I. Le « Tao » comme foi suprême : l’origine ultime de l’univers et de la vie
Le « Tao » est le point de départ et le cœur de la doctrine taoïste, imprégnant tous les textes et toutes les pratiques. Ses connotations dépassent largement son sens littéral et peuvent être comprises à trois niveaux :

  • L'origine et la loi de l'univers
    Le taoïsme affirme que le Tao est la réalité ultime, antérieure à toute chose dans l'univers. Il s'agit d'une existence absolue, sans forme ni parole, qui transcende le temps et l'espace. Comme l'indique le Tao Te Ching : « Le Tao engendre l'un, l'un engendre le deux, le deux engendre le trois, et le trois engendre toutes choses. » Cela signifie que le Tao est la source de toute chose dans l'univers, y compris le ciel et la terre, le soleil et la lune, les étoiles et les êtres humains, qui tous émergent du Tao. De plus, le Tao est aussi la loi inhérente qui régit le fonctionnement de toute chose. Par exemple, le changement des saisons, l'alternance du jour et de la nuit, et le cycle de la naissance, du vieillissement, de la maladie et de la mort obéissent tous à l'ordre du Tao, ce qui explique pourquoi « le Tao suit la nature » ​​(le terme « nature » ​​désignant ici la nature et les lois inhérentes aux choses, et non le sens strict de « monde naturel »).
  • L'essence et la destination de la vie
    Le taoïsme considère que l'essence de la vie humaine est la manifestation du Tao. Les êtres humains sont formés par l'agrégation du Qi (concept fondamental du taoïsme, désignant la substance subtile qui constitue toute chose), généré par le Tao. Le processus de la vie est l'action et la transformation du Qi. Par conséquent, le but ultime de la cultivation est d'atteindre le Tao, c'est-à-dire de ramener la vie à l'origine du Tao et de réaliser l'union avec lui, en transcendant les limitations de la vie et de la mort (non seulement la vie éternelle, mais plus important encore, l'éternité spirituelle et la liberté).
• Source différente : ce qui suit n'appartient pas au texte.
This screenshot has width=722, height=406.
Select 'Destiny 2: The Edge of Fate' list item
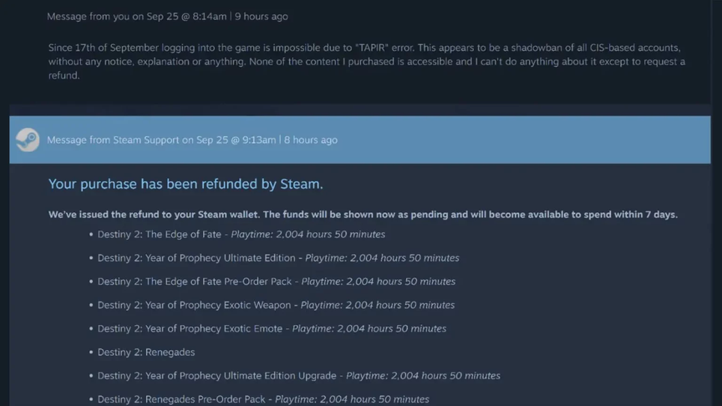pyautogui.click(x=160, y=234)
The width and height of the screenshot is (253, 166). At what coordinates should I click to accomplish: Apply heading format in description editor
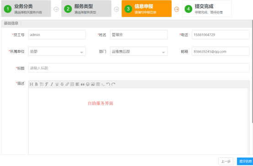pyautogui.click(x=32, y=84)
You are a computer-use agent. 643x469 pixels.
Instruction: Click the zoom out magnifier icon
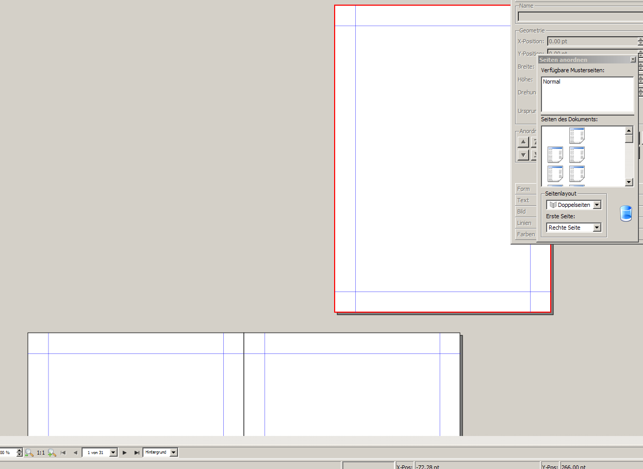[x=29, y=452]
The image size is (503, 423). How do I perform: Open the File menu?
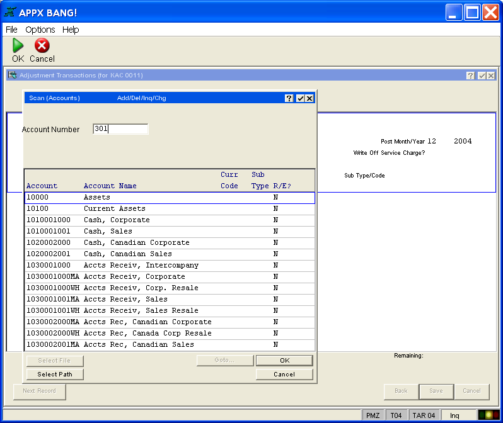(11, 30)
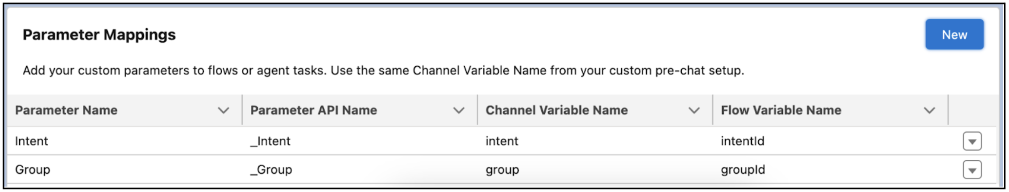
Task: Select the intent channel variable cell
Action: tap(502, 141)
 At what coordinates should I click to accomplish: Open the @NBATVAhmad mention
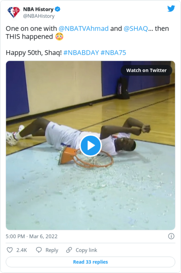[84, 29]
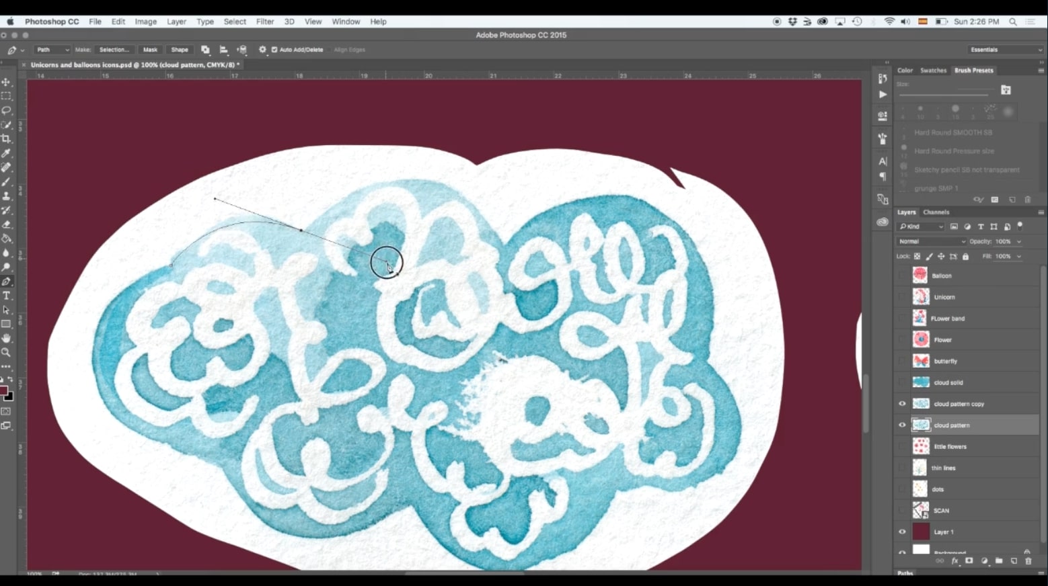
Task: Select the Type tool
Action: (x=7, y=295)
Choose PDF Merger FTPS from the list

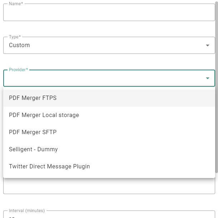[x=33, y=98]
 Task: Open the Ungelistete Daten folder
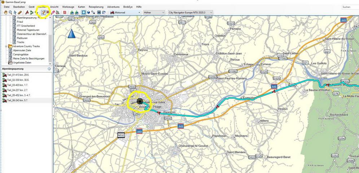23,63
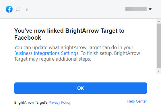This screenshot has width=161, height=108.
Task: Open BrightArrow Target's Privacy Policy link
Action: click(x=60, y=103)
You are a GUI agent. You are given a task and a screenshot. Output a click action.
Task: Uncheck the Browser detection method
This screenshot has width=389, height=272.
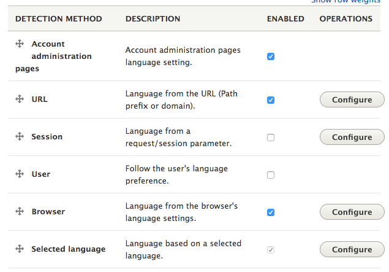click(271, 212)
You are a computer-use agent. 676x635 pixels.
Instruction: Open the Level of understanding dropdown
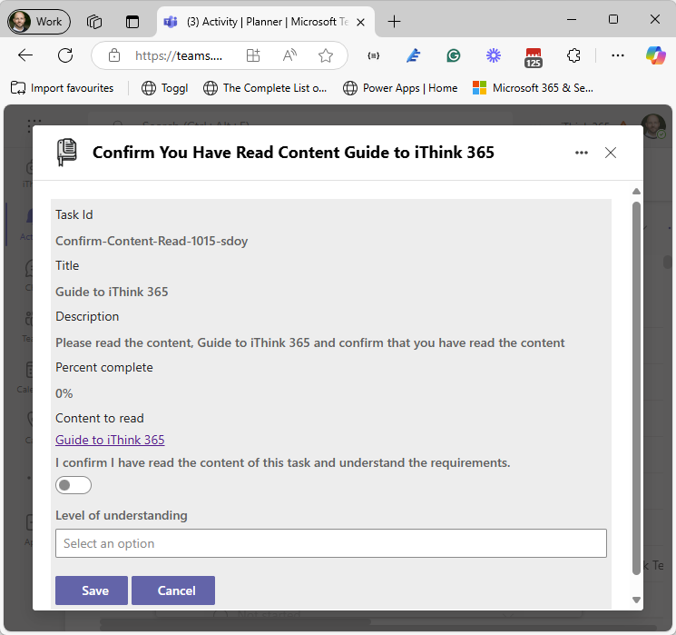click(x=330, y=543)
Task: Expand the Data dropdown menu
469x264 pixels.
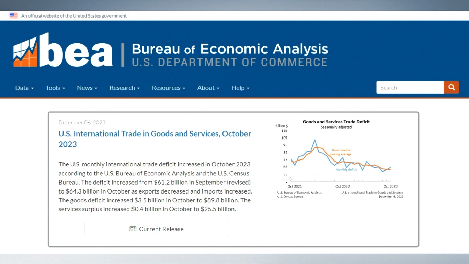Action: coord(24,88)
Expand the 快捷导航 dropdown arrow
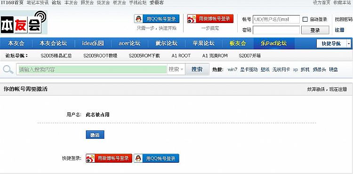Image resolution: width=353 pixels, height=174 pixels. (349, 43)
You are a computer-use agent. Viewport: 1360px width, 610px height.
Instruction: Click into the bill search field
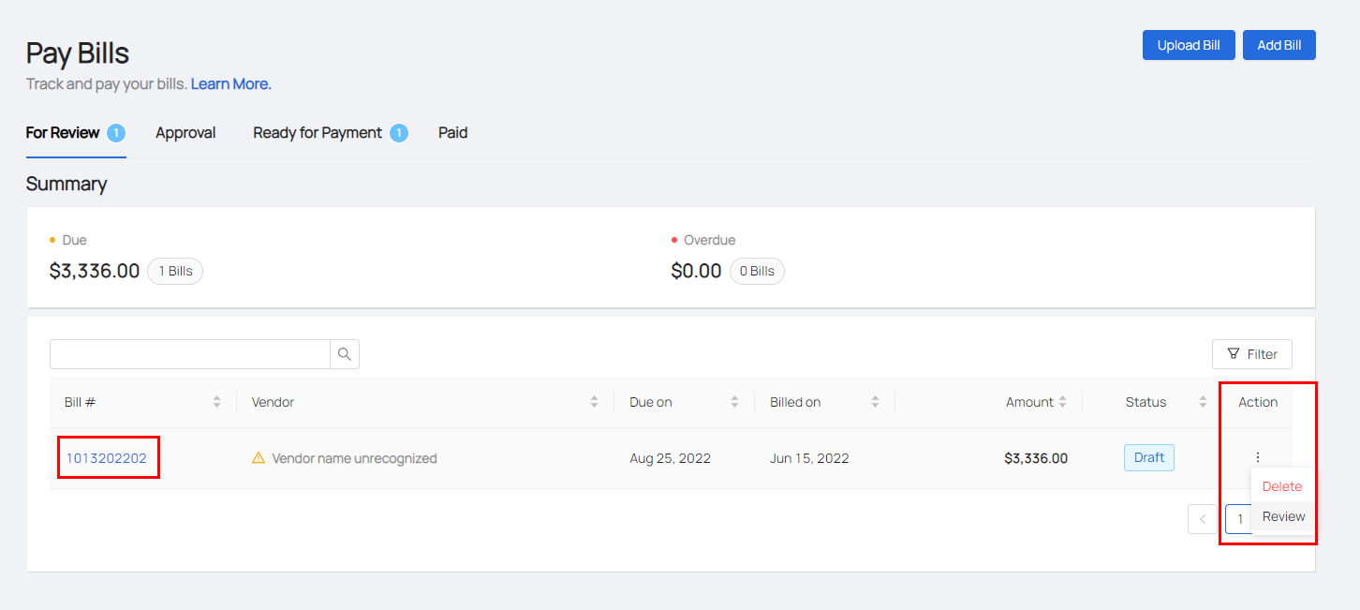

  • Le symbole central de la foi
    Le taoïsme vénère Lao Tseu comme le « Seigneur Suprême » (personnification du Tao) et considère le Tao Te Ching comme l'Écriture fondamentale qui expose le Tao. Cependant, il n'assimile pas le Tao à une divinité personnelle, mais souligne sa transcendance et son universalité. Il est à la fois présent en toute chose et la transcende. Il est la vérité ultime que les croyants doivent appréhender par le cœur et la pratique.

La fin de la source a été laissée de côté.